Documento de origem>
═══
Ou seja, ainda que se comprove, como referido pela Autora, que a mesma foi despedida verbalmente antes da data de receção de tal email – por si invocada como correspondendo a 3-6-2022 – sempre a receção do mesmo antes da entrada em juízo da presente ação, a 21-3-2023, determinaria, em qualquer caso, a imposição de forma especial ao presente processo, considerando o disposto nos arts. 98º-C e 98º-D do CPT.
Afigura-se assim, em conformidade com o já comunicado pelo anterior titular dos autos, que estamos perante um erro na forma de processo utilizada pela Autora, pois que tendo sido comunicado o despedimento da Autora por escrito, escrito esse onde se fez menção dum despedimento por extinção de posto de trabalho, o presente processo deveria ter sido interposto sob a forma de ação de impugnação judicial da regularidade e licitude do despedimento, através da apresentação de formulário processualmente previsto, e isto ainda que se considerasse que em data anterior a tal escrito havia sido comunicado de forma meramente verbal o despedimento da Autora.
Ocorre assim um erro na forma de processo conferida pela Autora à ação, nos termos do art. 193º do CPC, o qual implica apenas a anulação dos atos que não possam ser aproveitados e a prática dos que sejam estritamente necessários para que o processo se aproxime, tanto quanto possível, da forma legal.
Atento o princípio da adequação formal previsto no art.º 547.º do C. P. Civil, e uma vez que a petição inicial contém todos os elementos que a apresentação do requerimento em formulário deve conter, entendemos que, ainda que verificado o erro na forma de processo, é possível convolar este último para a forma que devia ter sido utilizada, sem que tal diminua as garantias de defesa da Ré.
Consignando-se que a questão referente à caducidade ou não dos direitos que a Autora pretende fazer valer é questão que apenas em sede de despacho saneador sentença – se os autos contiverem já os elementos necessários para o efeito – ou em sede de sentença – se tal questão carecer da produção de prova - pode ser apreciada.
Mais é certo que tal questão depende também da determinação definitiva da forma de processo aplicável aos presentes autos, que ainda não ocorreu, pelo que sempre se impõe aguardar pelo trânsito em julgado do presente despacho antes de retirar quaisquer outras consequências da forma processual que foi aqui dada aos mesmos – e que pode eventualmente ser revertida por Tribunal superior.
═══
Problema a resolver> Transcreva do despacho o trecho que começa em "Ou seja, ainda" e termina em "98º-D do CPT.", substituindo "email" por "mensagem de correio eletrónico". O material que se segue é dispensável.

Entradas de texto e de localização de itens>
═══
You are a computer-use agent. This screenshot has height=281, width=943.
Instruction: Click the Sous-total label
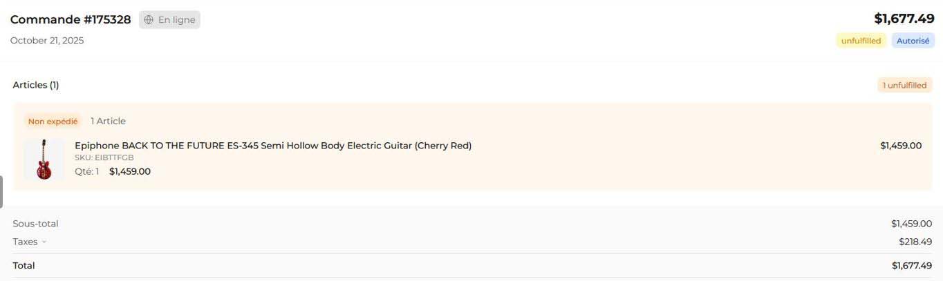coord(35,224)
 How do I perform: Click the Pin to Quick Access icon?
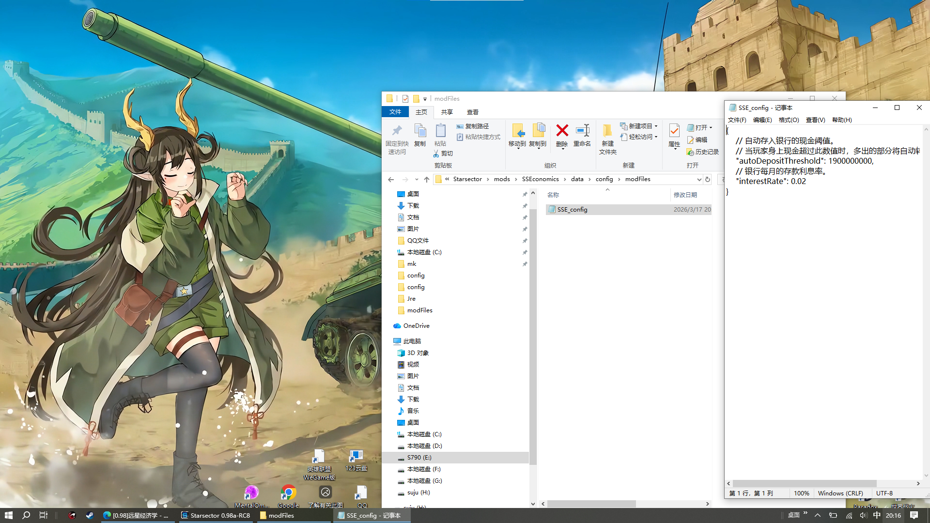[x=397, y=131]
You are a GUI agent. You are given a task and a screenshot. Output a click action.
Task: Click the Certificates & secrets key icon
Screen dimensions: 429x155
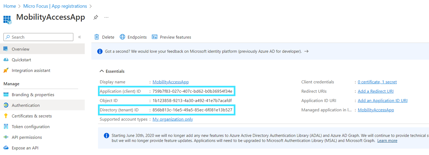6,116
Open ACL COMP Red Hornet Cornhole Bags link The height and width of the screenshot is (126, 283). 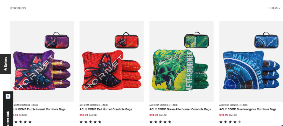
═══
Resolução escrita>
Ou seja, ainda que se comprove, como referido pela Autora, que a mesma foi despedida verbalmente antes da data de receção de tal mensagem de correio eletrónico – por si invocada como correspondendo a 3-6-2022 – sempre a receção do mesmo antes da entrada em juízo da presente ação, a 21-3-2023, determinaria, em qualquer caso, a imposição de forma especial ao presente processo, considerando o disposto nos arts. 98º-C e 98º-D do CPT.